The quantized values are encoded using Huffman coding, a lossless entropy compression that assigns shorter codes to more common values. The quality slider in JPEG encoders controls the quantization tables — lower quality means larger step sizes and more aggressive rounding.
This explains why JPEG creates blocky artifacts at low quality. The 8×8 blocks become visible because the boundary between neighboring blocks, which should be smooth, becomes abrupt when coarse quantization throws away the detail needed to blend them.
PNG: DEFLATE and Filtering
PNG (Portable Network Graphics) was designed in 1995 as a lossless replacement for GIF. It achieves compression through two stages: filtering and DEFLATE compression.
Before compression, PNG applies a filter to each row of pixels. Filters like "Sub" (each pixel minus the pixel to its left), "Up" (each pixel minus the pixel above), and "Paeth" (a combination of both neighbors and the diagonal neighbor) transform pixel values into differences. Since these differences tend to be small numbers clustered near zero, they are much more compressible than the original absolute values.
The filtered data is then compressed with DEFLATE, the algorithm used in ZIP files. DEFLATE combines LZ77 (which finds repeated sequences and replaces them with back-references) and Huffman coding. In natural images, the same patterns of color often repeat — large areas of similar texture, repeating gradients, common shapes — and LZ77 back-references capture this redundancy efficiently.
PNG compression is fully lossless: the original pixel values are restored exactly on decompression. This makes PNG ideal for graphics with sharp edges, text, logos, and any content where exact pixel values matter. For photographs, PNG files are typically much larger than JPEG at equivalent quality.
WebP: VP8 Prediction Coding
WebP was developed by Google based on the VP8 video codec. Its lossy mode uses block prediction, a technique more sophisticated than JPEG's DCT approach.
The image is divided into macroblocks (up to 16×16 pixels). For each macroblock, the encoder tries various prediction modes: extrapolating from the left neighbor, from the top neighbor, a combination of both, or a DC (flat) prediction using the average of neighbors. It selects the prediction that most closely matches the actual macroblock content.

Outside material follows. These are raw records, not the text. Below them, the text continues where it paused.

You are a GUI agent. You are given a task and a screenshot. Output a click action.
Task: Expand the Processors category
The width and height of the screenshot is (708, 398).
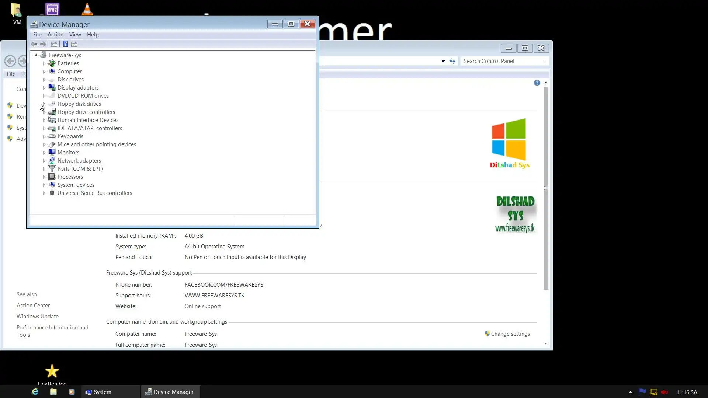point(44,177)
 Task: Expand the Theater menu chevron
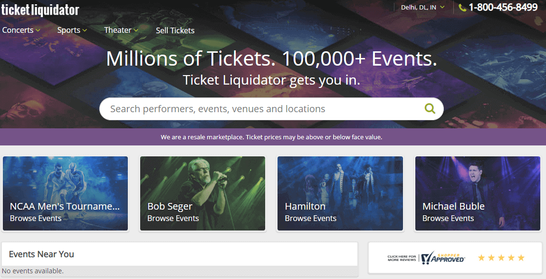click(137, 30)
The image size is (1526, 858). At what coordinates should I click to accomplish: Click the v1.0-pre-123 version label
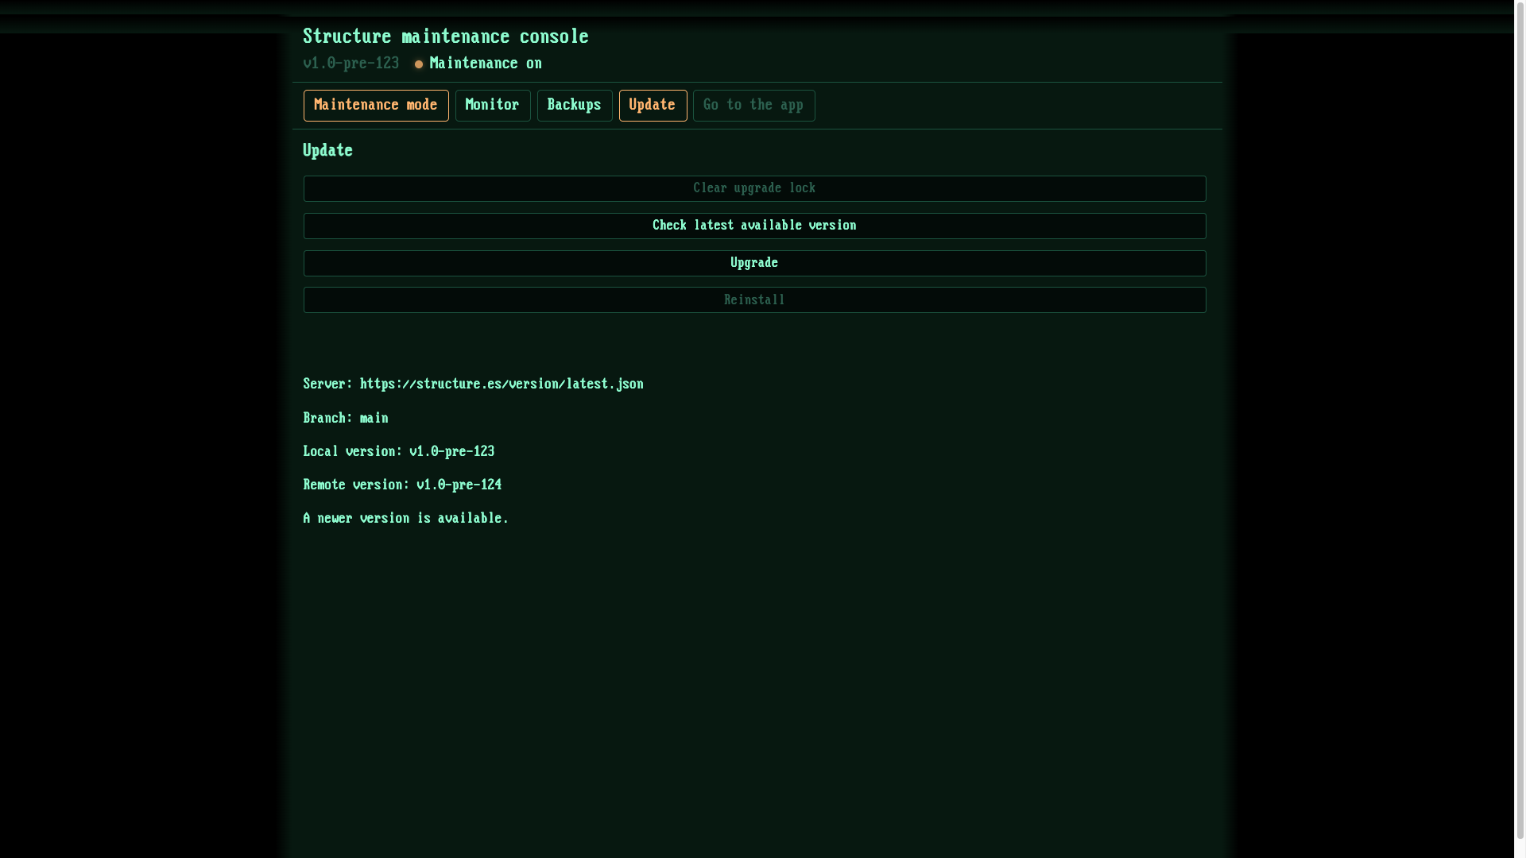(351, 64)
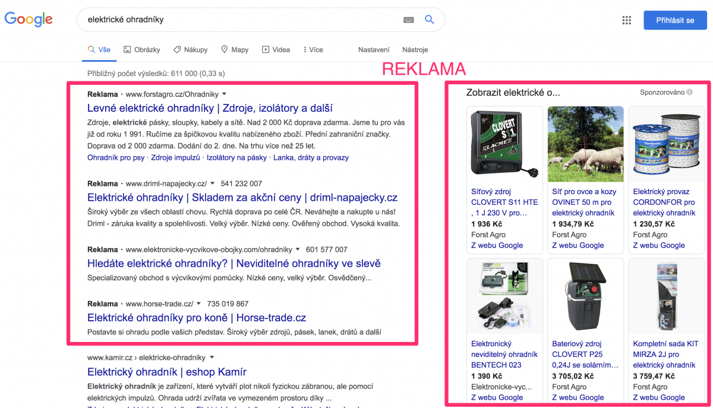Click the info icon beside Sponzorováno
713x408 pixels.
click(x=690, y=92)
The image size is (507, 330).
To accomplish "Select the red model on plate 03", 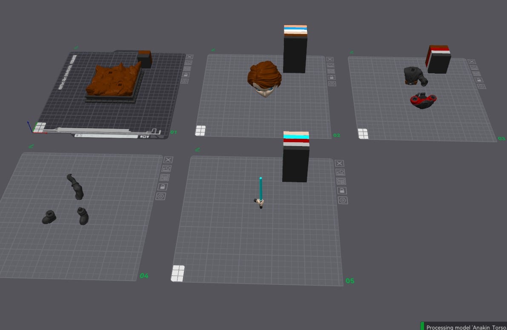I will tap(423, 100).
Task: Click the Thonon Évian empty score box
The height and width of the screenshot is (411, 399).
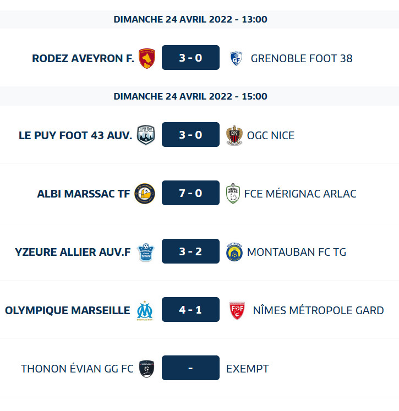Action: [x=190, y=369]
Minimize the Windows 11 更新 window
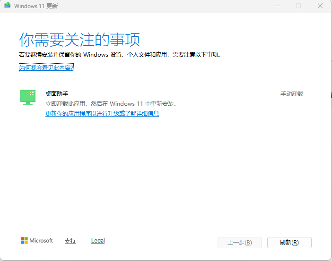Screen dimensions: 332x261 click(276, 6)
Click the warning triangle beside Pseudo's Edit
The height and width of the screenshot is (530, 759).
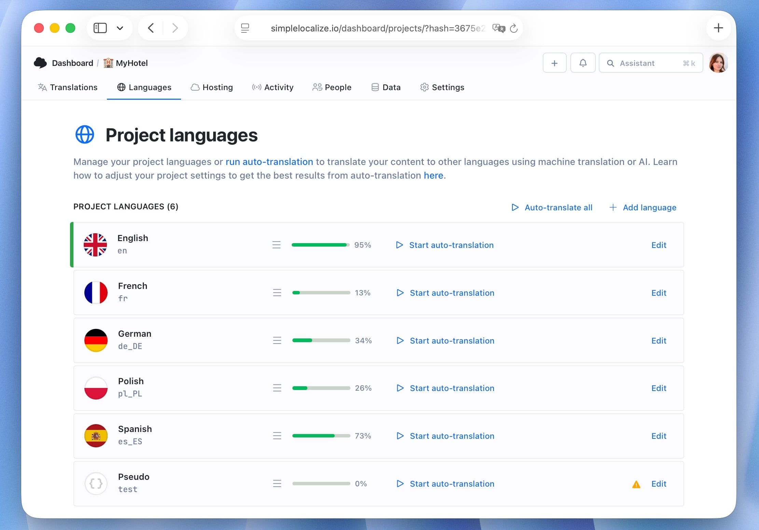pos(636,484)
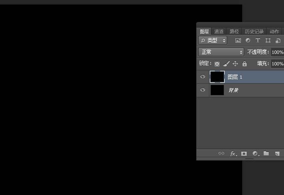Toggle lock position for layer
284x195 pixels.
[x=235, y=64]
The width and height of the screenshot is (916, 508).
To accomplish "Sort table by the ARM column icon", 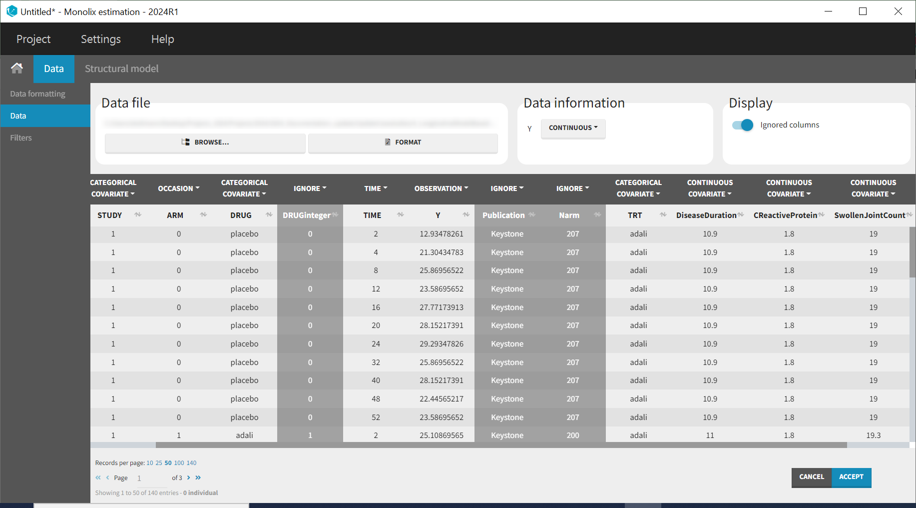I will 203,215.
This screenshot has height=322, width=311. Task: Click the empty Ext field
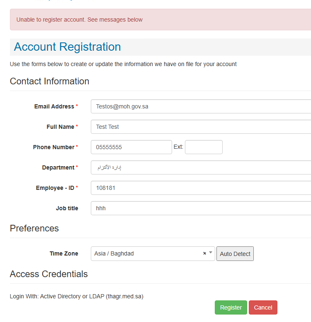tap(204, 147)
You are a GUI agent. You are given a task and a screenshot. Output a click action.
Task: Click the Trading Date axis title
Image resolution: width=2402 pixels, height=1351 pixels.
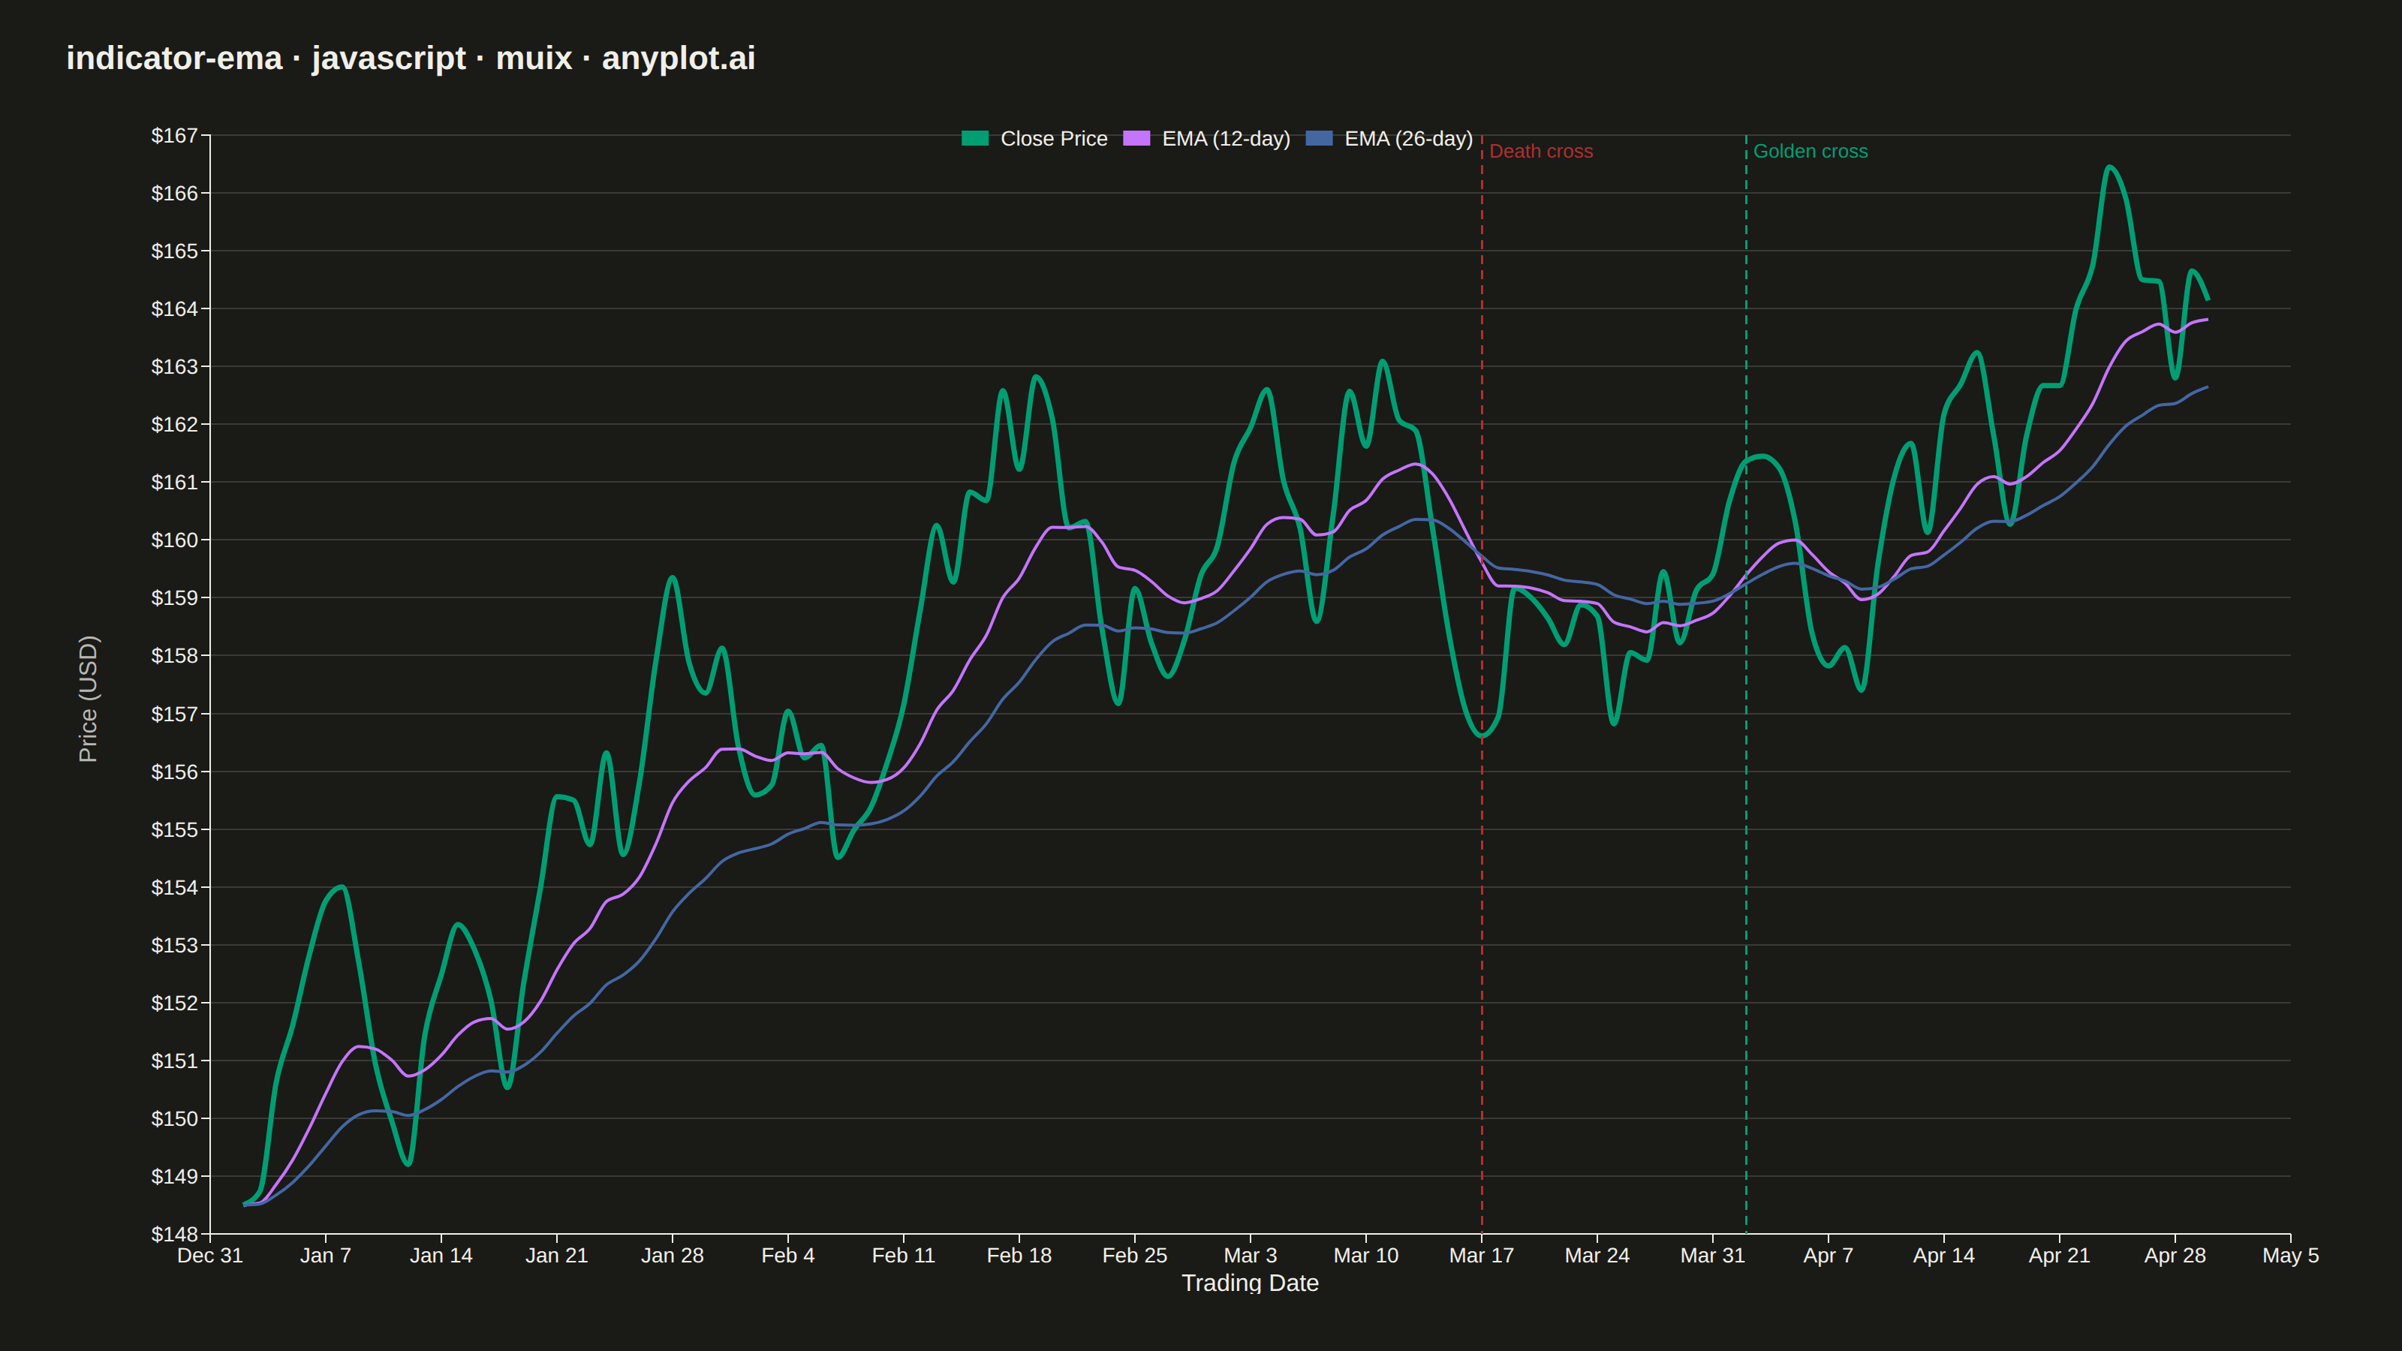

Only the residual — the difference between the prediction and the actual block — needs to be encoded. For areas where the prediction is accurate, the residual is small and compresses extremely well. This prediction mechanism is why WebP often achieves 25-35% better compression than JPEG at equivalent visual quality.
Lossless WebP uses a completely different algorithm called LZ77+Huffman+Color Cache. It exploits spatial correlation through backward references (referencing earlier regions of the image) and a palette of recently seen colors. Unlike PNG, the predictor is applied to 2D blocks rather than rows, allowing more complex pattern matching.
Lossless vs Lossy: The Fundamental Distinction
Lossless compression preserves every bit of the original data. The decompressed file is identical to the input, byte for byte. PNG and lossless WebP are lossless — you can compress and decompress any number of times and always get back the exact original.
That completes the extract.